Required work = Write out exactly the lines from the one containing "You are a computer-use agent. The" through the last line of the records below, including both.

Task material =
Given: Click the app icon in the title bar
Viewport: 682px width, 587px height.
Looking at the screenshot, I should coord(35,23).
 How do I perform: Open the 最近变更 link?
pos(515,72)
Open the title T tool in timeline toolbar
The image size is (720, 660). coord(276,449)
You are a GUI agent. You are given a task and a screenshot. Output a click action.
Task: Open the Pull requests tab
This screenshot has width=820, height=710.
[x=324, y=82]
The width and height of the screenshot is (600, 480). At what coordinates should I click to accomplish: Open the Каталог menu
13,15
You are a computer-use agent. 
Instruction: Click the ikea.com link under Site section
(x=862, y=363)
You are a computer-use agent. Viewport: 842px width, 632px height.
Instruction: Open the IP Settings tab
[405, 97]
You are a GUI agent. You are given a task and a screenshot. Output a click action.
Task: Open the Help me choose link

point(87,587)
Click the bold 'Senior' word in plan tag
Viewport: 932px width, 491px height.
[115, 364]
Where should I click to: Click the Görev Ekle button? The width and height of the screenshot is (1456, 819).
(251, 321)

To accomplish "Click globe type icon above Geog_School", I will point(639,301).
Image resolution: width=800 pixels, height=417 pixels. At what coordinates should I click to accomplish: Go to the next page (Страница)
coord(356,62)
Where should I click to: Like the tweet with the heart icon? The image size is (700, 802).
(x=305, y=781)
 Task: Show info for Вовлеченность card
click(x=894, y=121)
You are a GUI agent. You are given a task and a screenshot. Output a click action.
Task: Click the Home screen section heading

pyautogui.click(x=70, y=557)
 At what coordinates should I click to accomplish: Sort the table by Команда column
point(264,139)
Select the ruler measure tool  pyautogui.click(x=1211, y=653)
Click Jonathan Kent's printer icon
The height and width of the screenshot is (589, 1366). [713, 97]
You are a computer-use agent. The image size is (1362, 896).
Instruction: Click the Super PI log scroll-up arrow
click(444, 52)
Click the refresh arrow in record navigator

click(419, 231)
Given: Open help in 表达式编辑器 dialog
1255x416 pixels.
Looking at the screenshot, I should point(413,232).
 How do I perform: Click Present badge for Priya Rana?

Answer to the problem =
You are a computer-use agent. The image size is (1362, 896).
Instruction: Click the Super PI log scroll-up arrow
click(444, 52)
Click the refresh arrow in record navigator

click(419, 231)
Given: Open help in 表达式编辑器 dialog
1255x416 pixels.
Looking at the screenshot, I should point(413,232).
 How do I perform: Click Present badge for Priya Rana?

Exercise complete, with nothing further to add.